A única coisa que eu posso citar é que essas corporações, como um todo, tinham
que ir para um tribunal internacional nos moldes de Nuremberg porque não são
nem um pouco melhores do que os nazistas.
Dentro do que a gente chama genericamente de ‘ambientalismo’ há movimentos que procuram desmistificar um pouco a ideia, que acredito que o Acordo de Paris também expresse de alguma forma, de que a poluição ambiental é ‘democrática’. Esses movimentos procuram jogar luz sobre a questão da responsabilização diferenciada sobre a geração da poluição e também sobre os impactos diferenciados dessa poluição. Essa chave de leitura pode ser utilizada quando a gente fala de mudanças climáticas, fenômenos que se expressam numa escala global ao longo de dezenas de anos?
A primeira coisa é a diferença do bônus do uso
abusivo de combustíveis fósseis. Ele beneficiou alguns apenas. Se você for
olhar em cada 40 moléculas de CO2 que tem na atmosfera hoje, uma foi colocada
lá ou pela Exxon, Chevron, BP e a Shell. Você chega a uma situação em que um
habitante médio de Luxemburgo emite 300 vezes mais que um habitante médio da
Etiópia. Então existe um abismo colossal. A gente enxerga nessa sociedade a
desigualdade entre os países, entre as classes. Essa desigualdade se revela nas
emissões de carbono. Se desenvolveu e cresceu quem tirou o carbono do subsolo e
jogou para a atmosfera, se dá assim desde a revolução industrial. Então esse é
o primeiro ponto. Mesmo que os impactos fossem, de fato, democráticos, por uma
questão histórica as responsabilidades deveriam ser de quem fez o negócio. Mas
o pior é que os impactos também são desiguais. Quem é que está em vias de
desaparecer [por causa do derretimento das calotas polares]? Parte da Flórida?
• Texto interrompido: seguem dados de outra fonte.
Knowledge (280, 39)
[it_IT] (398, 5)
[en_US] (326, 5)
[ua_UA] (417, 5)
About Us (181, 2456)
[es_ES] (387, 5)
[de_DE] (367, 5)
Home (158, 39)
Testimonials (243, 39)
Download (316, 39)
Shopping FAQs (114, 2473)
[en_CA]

É verdade, mas é uma fração pequena do território dos Estados Unidos, enquanto
tem países inteiros na fila: Kiribati, Tuvalu, as próprias Bahamas. Se fala até
de Bangladesh. Um estudo paleoclimático recente mostra o seguinte: nós temos
subestimado a questão da elevação do nível do mar, e isso por uma questão de
limitação dos modelos utilizados. Se a gente olhar para a última vez em que a
temperatura da Terra esteve entre 1,5 e 2 graus acima dos dias de hoje – os
números que o Acordo de Paris quer evitar – foi há 400 mil anos, e os mares
estavam entre seis e 13 metros acima dos dias atuais. Olha, 100 milhões de
pessoas só em Bangladesh moram a 10 metros do nível do mar. É um país do
tamanho do Ceará com 154 milhões de habitantes e, desses, 100 milhões moram na
zona costeira de baixa altitude. Como é que faz? A Holanda ainda vai ter como
se defender da elevação do nível do mar com aquele grande sistema de diques e
bombas. Mas o que você vai falar para os habitantes de países-ilha, o pessoal
lá das Filipinas que não tem recursos para isso, não tem nem como fazer isso na
escala necessária? De fato, são profundamente desiguais, e esse talvez seja o
aspecto mais perverso das mudanças climáticas. Quem se beneficiou com as
emissões históricas de carbono foram uns e quem mais está exposto aos impactos
são outros. De novo dá para comparar com o Titanic: está todo mundo
dentro, a primeira classe, a segunda e a terceira. Mas como não há botes
salva-vidas para todos, se tranca a terceira classe no porão.